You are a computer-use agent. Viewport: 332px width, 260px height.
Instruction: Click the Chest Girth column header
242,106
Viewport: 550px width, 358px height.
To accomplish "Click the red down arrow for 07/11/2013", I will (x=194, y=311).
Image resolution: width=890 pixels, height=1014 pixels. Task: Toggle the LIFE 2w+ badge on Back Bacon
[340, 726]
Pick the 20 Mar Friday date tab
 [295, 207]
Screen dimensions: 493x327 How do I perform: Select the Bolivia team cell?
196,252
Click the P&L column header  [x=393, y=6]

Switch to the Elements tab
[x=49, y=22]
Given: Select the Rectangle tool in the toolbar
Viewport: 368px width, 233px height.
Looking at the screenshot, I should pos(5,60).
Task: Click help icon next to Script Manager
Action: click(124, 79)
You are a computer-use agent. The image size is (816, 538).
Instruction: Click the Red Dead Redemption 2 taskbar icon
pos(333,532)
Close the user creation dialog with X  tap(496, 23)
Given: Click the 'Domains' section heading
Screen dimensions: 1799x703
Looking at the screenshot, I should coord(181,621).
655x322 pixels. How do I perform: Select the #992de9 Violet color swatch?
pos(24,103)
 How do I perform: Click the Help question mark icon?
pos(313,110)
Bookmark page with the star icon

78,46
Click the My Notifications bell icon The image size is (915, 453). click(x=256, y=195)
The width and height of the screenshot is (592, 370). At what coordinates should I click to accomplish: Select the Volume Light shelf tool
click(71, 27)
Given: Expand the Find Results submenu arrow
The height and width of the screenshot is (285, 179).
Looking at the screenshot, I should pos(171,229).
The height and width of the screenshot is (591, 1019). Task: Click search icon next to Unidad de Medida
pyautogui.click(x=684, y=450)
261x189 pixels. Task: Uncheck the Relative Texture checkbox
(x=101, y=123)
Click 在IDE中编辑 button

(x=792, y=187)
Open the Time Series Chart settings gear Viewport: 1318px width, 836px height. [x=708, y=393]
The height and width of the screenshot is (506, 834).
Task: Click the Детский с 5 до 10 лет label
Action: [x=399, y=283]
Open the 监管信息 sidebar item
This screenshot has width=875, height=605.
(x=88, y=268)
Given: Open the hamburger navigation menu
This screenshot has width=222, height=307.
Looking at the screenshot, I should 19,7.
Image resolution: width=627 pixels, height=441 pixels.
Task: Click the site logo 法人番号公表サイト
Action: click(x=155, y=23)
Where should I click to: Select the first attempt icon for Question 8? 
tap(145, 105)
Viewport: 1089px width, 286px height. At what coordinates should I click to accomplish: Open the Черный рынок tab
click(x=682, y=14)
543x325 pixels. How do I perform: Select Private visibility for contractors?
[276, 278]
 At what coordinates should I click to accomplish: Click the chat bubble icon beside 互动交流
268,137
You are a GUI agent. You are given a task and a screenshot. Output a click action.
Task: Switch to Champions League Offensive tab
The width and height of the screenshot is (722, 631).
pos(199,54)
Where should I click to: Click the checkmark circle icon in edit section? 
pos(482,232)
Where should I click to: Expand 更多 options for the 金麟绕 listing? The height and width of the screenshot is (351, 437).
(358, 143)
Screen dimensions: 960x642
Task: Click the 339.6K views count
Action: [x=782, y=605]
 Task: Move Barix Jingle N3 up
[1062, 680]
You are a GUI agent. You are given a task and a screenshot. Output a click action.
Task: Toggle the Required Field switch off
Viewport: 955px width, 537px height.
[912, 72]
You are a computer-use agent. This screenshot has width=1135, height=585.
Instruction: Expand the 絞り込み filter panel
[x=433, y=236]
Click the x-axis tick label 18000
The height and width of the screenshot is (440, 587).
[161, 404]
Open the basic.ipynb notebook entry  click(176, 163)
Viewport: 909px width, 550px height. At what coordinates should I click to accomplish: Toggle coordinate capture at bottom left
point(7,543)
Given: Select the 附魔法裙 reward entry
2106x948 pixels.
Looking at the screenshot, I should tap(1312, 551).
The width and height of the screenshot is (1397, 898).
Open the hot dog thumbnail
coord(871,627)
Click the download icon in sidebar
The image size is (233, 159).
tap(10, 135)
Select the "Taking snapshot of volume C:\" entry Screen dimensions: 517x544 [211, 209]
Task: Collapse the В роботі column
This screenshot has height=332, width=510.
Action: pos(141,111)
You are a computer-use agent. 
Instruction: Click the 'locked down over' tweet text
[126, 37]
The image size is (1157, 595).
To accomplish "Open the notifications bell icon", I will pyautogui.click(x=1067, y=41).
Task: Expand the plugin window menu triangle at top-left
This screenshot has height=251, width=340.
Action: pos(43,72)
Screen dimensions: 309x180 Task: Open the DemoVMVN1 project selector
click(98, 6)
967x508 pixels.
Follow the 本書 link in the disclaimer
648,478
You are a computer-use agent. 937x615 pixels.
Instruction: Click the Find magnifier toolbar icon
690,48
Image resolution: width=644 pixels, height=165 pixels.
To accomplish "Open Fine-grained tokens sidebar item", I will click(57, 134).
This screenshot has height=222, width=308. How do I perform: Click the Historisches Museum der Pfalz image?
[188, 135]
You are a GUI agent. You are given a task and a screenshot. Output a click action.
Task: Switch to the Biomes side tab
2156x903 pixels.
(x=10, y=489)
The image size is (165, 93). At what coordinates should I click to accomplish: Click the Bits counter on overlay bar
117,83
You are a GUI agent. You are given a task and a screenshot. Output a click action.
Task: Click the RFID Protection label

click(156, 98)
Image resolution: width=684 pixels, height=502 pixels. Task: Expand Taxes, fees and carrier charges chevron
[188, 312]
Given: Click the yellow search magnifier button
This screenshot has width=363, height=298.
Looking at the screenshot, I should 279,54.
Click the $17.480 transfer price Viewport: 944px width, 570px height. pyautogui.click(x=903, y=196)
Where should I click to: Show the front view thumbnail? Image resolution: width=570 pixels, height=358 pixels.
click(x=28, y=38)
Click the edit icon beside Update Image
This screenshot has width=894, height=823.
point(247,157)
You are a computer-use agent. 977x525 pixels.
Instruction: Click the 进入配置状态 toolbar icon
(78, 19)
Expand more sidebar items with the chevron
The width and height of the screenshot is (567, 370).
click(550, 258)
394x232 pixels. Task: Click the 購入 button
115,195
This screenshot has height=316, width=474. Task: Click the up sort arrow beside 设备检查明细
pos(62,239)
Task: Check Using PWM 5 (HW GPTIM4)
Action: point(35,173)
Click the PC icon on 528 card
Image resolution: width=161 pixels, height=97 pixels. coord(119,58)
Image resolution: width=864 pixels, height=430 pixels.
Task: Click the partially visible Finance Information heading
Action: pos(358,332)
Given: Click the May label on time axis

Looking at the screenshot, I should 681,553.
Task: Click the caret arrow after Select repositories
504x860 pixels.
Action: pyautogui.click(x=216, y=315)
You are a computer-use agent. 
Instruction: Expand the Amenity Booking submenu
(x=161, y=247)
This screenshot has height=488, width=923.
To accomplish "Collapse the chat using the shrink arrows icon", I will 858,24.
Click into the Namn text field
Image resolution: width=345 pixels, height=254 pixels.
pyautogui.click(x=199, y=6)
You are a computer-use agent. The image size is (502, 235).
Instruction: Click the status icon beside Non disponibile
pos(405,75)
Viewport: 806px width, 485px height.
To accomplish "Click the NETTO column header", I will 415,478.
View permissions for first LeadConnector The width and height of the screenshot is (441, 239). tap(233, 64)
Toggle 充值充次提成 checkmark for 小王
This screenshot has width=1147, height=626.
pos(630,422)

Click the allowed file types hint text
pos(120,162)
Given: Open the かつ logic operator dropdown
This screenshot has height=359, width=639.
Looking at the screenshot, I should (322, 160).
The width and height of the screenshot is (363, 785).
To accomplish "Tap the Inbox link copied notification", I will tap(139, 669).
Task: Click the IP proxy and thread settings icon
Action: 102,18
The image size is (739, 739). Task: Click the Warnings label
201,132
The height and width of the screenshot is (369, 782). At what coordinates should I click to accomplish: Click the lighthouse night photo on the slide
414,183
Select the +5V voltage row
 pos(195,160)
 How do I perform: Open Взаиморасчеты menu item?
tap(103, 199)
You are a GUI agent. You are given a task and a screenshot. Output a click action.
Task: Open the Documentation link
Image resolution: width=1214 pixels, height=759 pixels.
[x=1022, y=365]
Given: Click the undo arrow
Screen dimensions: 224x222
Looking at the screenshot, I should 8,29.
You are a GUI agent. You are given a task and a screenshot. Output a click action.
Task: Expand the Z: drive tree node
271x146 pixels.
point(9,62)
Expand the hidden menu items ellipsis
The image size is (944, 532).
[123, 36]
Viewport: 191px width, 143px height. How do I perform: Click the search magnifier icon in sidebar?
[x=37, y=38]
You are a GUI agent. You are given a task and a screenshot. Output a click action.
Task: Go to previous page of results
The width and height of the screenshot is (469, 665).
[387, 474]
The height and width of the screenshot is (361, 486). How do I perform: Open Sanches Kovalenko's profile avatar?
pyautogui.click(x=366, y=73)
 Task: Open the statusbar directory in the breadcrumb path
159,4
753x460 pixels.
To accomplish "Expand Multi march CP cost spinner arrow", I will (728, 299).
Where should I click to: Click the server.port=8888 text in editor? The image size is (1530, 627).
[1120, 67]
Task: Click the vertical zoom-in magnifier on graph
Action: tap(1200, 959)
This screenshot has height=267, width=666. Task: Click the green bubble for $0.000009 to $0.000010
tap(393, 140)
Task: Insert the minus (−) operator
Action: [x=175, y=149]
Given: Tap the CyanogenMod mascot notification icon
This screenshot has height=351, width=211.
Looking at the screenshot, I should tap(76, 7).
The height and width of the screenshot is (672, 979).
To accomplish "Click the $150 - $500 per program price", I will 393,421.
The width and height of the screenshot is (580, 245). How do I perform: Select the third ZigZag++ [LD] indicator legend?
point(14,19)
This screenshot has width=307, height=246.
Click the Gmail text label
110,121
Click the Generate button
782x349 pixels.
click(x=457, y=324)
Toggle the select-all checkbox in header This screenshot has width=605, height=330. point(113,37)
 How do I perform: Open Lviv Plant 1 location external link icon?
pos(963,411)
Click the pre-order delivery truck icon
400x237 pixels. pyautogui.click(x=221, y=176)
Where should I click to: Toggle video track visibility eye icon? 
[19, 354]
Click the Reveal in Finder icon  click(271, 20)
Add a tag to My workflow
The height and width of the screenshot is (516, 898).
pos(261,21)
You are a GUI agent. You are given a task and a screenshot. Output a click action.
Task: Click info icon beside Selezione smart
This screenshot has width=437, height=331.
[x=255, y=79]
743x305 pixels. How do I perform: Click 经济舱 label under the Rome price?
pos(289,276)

·····

■ Directions
Only the line that contains "Click the pre-order delivery truck icon" and the lines after it, through the end of the data above, are to be repeated exactly.

■ Written solution
Click the pre-order delivery truck icon
400x237 pixels. pyautogui.click(x=221, y=176)
Where should I click to: Toggle video track visibility eye icon? 
[19, 354]
Click the Reveal in Finder icon  click(271, 20)
Add a tag to My workflow
The height and width of the screenshot is (516, 898).
pos(261,21)
You are a GUI agent. You are given a task and a screenshot. Output a click action.
Task: Click info icon beside Selezione smart
This screenshot has width=437, height=331.
[x=255, y=79]
743x305 pixels. How do I perform: Click 经济舱 label under the Rome price?
pos(289,276)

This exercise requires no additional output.